What is needed:
Turn the items below into a Markdown table with two columns, Row and Line, giving each non-blank line its own numbered row.

** START **

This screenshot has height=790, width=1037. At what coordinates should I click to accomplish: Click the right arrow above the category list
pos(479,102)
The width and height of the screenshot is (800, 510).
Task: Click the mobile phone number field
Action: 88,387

** END **

Complete answer:
| Row | Line |
|---|---|
| 1 | This screenshot has height=790, width=1037. At what coordinates should I click to accomplish: Click the right arrow above the category list |
| 2 | pos(479,102) |
| 3 | The width and height of the screenshot is (800, 510). |
| 4 | Task: Click the mobile phone number field |
| 5 | Action: 88,387 |